A few folks have asked me about my diet on trail, so here is a sample menu. I shouldn’t be writing this on an empty stomach, since the grumblings are distracting me something fierce.

Breakfast consists of dry cereal almost every morning. I prefer granola, but will eat just about any cereal I can purchase in town. Cracklin’ Oat Bran is one of my favorites! Instead of mixing in powdered milk, I like to eat the cereal a handful at a time and wash it down with water.

Instead of taking a dedicated lunch I prefer to snack throughout the day. I feel this allows my body to remain fueled with a steady supply of nutrients, instead of one big meal. Bread products like bagels and pita pockets make a good base for peanut butter or cheese. Dried fruits and nuts are always present, as are food bars (Pro Bars, Skout Bars, etc) and those foil packages of tuna fish. I’d eat beef jerky everyday, but high costs prohibit that and I eat it sparingly.

Dinner is the only meal I cook. I like to prepare buckwheat groats (kasha) or quinoa and add whatever random extras I have to make a “chaos stew”. Packing out fresh vegetables from town and cooking them the first night or two is a nice treat. Carrots, broccoli, and cabbage often find their way into my bag. For a flavorful sauce I’ll add dehydrated coconut milk, peanut butter or miso soup packets. After those supplies are exhausted I turn to dehydrated vegetables. My recent partnership with Hungry Hikers will expand my vegetable intake to many new freeze dried foods, and I’m looking forward to that!

When resupplying from a small grocery store that doesn’t offer healthy grains or vegetables, I’ll turn to boxed mac-n-cheese, dehydrated potatoes or ramen noodles. I’ve even developed a taste for those single serving foil packets of SPAM! Living in a city that gives me access to healthy food has spoiled me a bit, and I find it sad to see how many people only have heavily processed junk food lining the shelves of their neighborhood grocery store. But then I eat a sandwich containing a Snickers bar and a hunk ‘0 SPAM and remind myself not to worry about these things.


3 Replies to “Food!”

  1. We saw the interview on Oregon Field Guide and were most impressed by your focus on enjoyable hiking.
    We also wondered about food, so thanks for this post.
    One question. How many days food do you typically carry, since, I am sure there are long spaces on the PCT without grocery stores. I am curious as to how much food adds to your ultralight pack?
    My wife and I are past normal retirement age, but you have sparked a latent interest in hiking without large loads!! Thank you for the inspiration …..Len & Diane

  2. On the PCT, resupply options are often 100 miles apart, so I generally leave town with 3-4 days worth of food. On average I consume 2 pounds of food per day, so that brings my pack weight up to 16 pounds when I hit the trail. Of course, that weight drops each time I eat! Water is 2 pounds per liter, so depending on the availability of water, my pack can get up to 26 pounds in the desert. Again, with each sip that weight drops.

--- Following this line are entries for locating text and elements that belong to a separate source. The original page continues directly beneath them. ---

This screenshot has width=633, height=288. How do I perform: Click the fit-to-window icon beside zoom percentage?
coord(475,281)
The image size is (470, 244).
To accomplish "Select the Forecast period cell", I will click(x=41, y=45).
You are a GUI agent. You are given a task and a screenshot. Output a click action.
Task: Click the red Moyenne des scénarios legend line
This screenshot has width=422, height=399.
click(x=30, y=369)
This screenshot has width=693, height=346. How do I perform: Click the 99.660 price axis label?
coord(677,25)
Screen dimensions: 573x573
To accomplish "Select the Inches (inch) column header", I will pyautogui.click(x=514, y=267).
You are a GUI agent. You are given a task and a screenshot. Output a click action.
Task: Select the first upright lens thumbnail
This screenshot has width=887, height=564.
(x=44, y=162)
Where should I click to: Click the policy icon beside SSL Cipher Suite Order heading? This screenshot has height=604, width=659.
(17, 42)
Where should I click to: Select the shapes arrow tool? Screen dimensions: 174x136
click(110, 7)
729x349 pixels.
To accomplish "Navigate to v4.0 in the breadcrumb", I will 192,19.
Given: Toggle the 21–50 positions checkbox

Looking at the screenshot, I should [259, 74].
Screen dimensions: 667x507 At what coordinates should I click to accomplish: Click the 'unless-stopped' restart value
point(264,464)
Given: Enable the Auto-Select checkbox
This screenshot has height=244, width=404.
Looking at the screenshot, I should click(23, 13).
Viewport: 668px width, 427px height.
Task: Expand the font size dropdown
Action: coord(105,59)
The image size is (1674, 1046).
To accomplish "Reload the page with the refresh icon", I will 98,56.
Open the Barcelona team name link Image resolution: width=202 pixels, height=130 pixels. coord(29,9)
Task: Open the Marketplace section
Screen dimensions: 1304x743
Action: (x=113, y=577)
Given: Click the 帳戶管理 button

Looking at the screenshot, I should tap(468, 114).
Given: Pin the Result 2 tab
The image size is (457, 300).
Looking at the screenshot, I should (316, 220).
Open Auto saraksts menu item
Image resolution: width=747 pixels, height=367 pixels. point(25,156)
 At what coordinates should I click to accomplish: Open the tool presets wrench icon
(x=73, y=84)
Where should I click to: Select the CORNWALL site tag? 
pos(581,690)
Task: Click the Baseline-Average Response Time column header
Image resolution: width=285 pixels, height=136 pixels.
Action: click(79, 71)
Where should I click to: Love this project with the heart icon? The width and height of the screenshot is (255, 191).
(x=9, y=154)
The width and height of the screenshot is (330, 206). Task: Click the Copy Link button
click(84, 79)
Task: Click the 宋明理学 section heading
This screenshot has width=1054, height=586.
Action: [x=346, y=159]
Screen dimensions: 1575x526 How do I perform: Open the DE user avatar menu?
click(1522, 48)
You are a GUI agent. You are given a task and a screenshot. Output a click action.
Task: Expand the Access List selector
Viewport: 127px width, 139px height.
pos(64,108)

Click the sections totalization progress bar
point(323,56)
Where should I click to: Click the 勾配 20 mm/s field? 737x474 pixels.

    One of the reasons I focus so much on my baseweight (everything except consumables) is that food and water are so heavy. By shedding every unnecessary ounce from the gear I lug around, even when fully loaded with food/water my pack is a manageable weight. I can’t make water weigh any less, but I can make my gear as light as possible.

    I am currently working an a patent for dehydrated H2O….just add water!

  3. Would love to trade patents. I am currently working on a variable pressure helium filled pack frame that would allow pack weight to be adjusted to feather weight and also allow for altitude adjustments. This is a similar concept to an open water diving BCD. I think it will be worth MILLIONS.